Work instruction: Please make an exact transcription of the records, keeping the pictures out of it.

+++ Entries shown

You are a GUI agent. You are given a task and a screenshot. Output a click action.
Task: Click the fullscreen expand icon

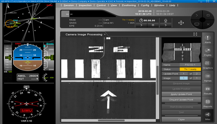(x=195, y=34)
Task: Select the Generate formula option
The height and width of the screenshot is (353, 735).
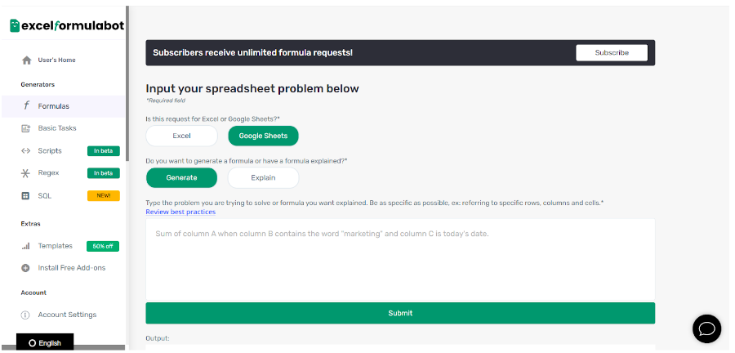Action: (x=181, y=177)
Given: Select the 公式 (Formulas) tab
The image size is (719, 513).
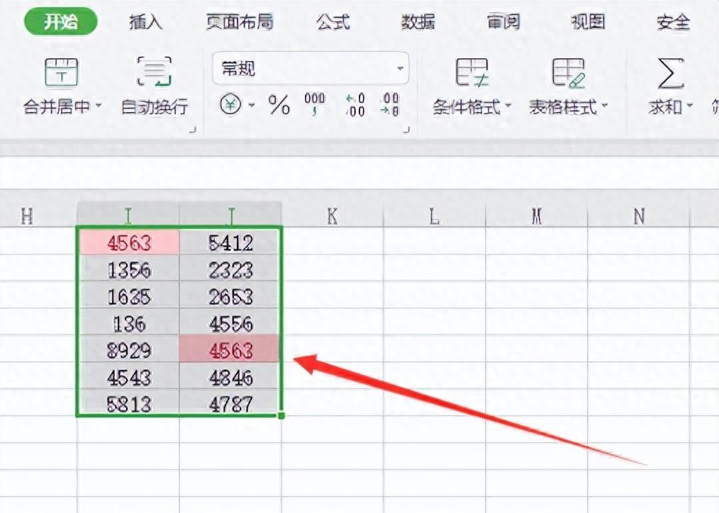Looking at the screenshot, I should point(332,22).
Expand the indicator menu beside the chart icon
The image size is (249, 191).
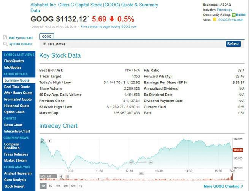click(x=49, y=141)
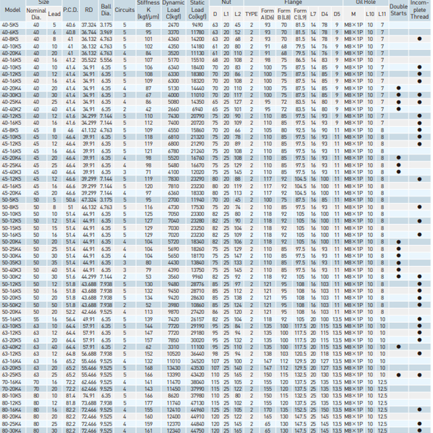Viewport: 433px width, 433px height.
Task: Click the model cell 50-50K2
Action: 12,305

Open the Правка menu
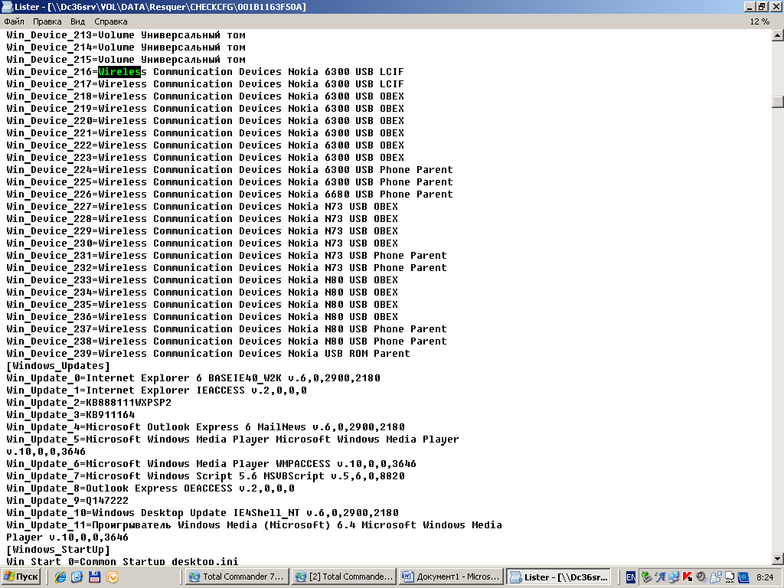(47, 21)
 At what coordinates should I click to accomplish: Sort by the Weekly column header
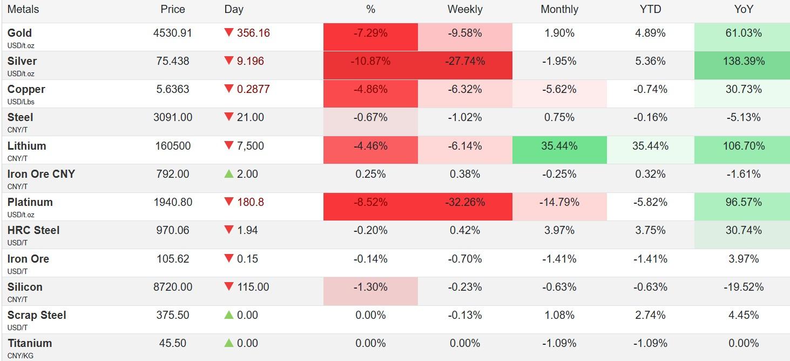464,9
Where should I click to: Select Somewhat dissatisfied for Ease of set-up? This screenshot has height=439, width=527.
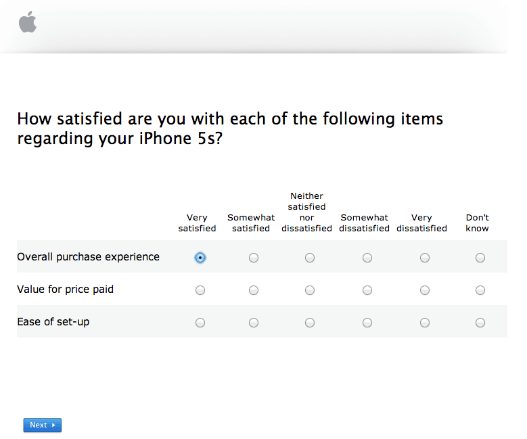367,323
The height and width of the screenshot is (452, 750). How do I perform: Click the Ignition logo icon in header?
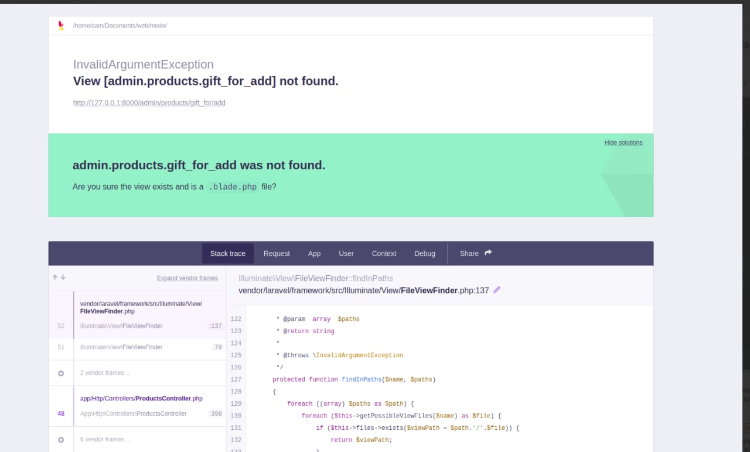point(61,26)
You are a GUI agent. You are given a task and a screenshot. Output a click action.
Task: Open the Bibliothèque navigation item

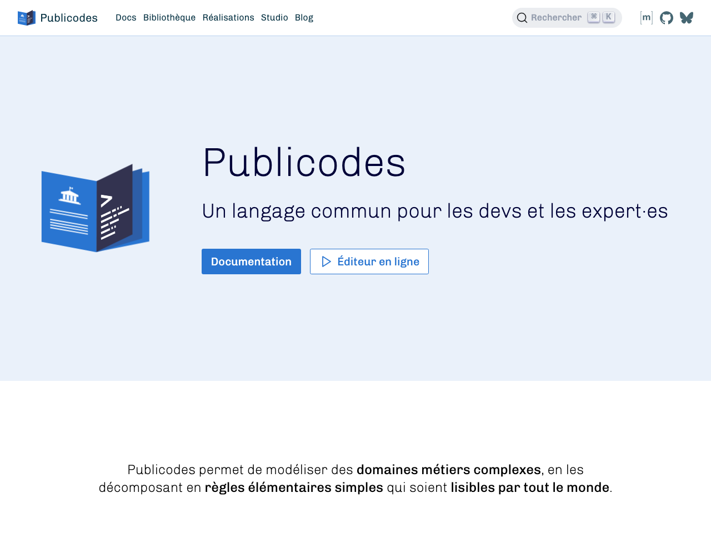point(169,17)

++++++

Response below:
You are a GUI agent. You are given a task and a screenshot. Output a click action.
Task: Click the fullscreen expand icon

(x=195, y=34)
Task: Select the Generate formula option
The height and width of the screenshot is (353, 735).
Action: (x=181, y=177)
Given: Select the 公式 (Formulas) tab
The image size is (719, 513).
Looking at the screenshot, I should point(332,22).
Expand the indicator menu beside the chart icon
The image size is (249, 191).
click(x=49, y=141)
Viewport: 433px width, 433px height.
Task: Click the model cell 50-50K2
Action: 12,305

Open the Правка menu
(47, 21)
 At what coordinates should I click to accomplish: Sort by the Weekly column header
464,9
Where should I click to: Select Somewhat dissatisfied for Ease of set-up? This screenshot has height=439, width=527.
367,323
The height and width of the screenshot is (452, 750). How do I perform: Click the Ignition logo icon in header?
point(61,26)
You are a GUI agent. You are given a task and a screenshot. Output a click action.
Task: Open the Bibliothèque navigation item

point(169,17)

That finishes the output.